The Basic Library List Committee recommends this book for acquisition by undergraduate mathematics libraries.

[Reviewed by
John Ross
, on
02/19/2023
]
Metric Spaces: A Companion to Analysis is a self-contained text that covers the basic metric space theory necessary in studying various branches of analysis. In this text, Robert Magnus offers an excellent primer and reference for major concepts related to metric spaces, as they would be useful for a graduate student in mathematics. 
 
The prerequisites for this text are a solid understanding of “fundamental analysis” (what the author calls material related to the study of analysis of one real variable).
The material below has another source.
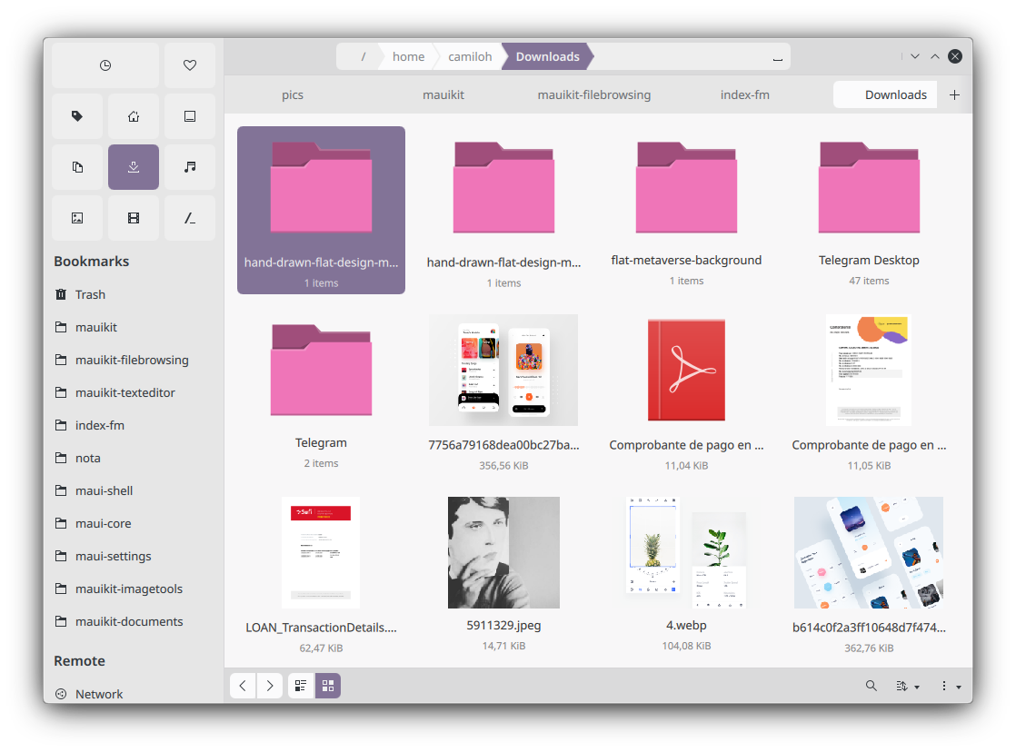Toggle the Downloads quick place button

pos(134,167)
This has the potential to position this text in an awkward position within a standard (U.S.-based) curriculum, at the upper edge of the undergraduate curriculum but perhaps a bit below that of a first-year graduate student. I would enthusiastically recommend this book for a student who has already taken a basic real analysis course and is interested in pursuing a graduate degree in any analysis-adjacent field. As a result, this text would make an excellent main text for an advanced independent study, or an approachable and friendly companion text for a first-year graduate student.
 
The text is divided into seven chapters. The first chapter familiarizes the reader with metric spaces; defining them and identifying some important examples (including the usual sequence spaces and function spaces of functional analysis). In Chapter 2, the text identifies many basic tools of metric space theory, including open and closed sets, continuous mappings, topologies, and homeomorphisms. Starting in Chapter 3, then, the text devotes a chapter each to the properties of Completeness, Compactness, Separability, and Connectedness (Chapters 3,4,5, and 7), with Chapter 6 circling back to discuss advanced properties of complete spaces. Each chapter (really, each section) has numerous exercises to aid in the reader’s study.
 
In addition to the standard sections each chapter is comprised of, most chapters end with one or more advanced “excursion” sections.  These excursions contain material that is not central to the study of metric space theory, but instead are major results that are used in the advanced study of analysis. A few examples (there are many more) include sections on the Mazur-Ulam Theorem, Tietze’s Theorem, the notion of Invertible Operators, and the Stone-Weierstrass Theorem. In setting up these excursion sections, I think Magnus does a real service: the reader of this text will be able to pick and choose the excursions that most closely align with their future studies.
 
Having spent some time with this book, I think it is a real winner. It is very approachable and well-paced; it’s precise but never too dry; its exercises are well thought out; and through its excursions and exposition, it gives the reader a solid foundation in metric space theory, with an understanding of where this theory sits within the broader fields of topology and analysis.

 

John Ross is an assistant professor of mathematics at Southwestern University.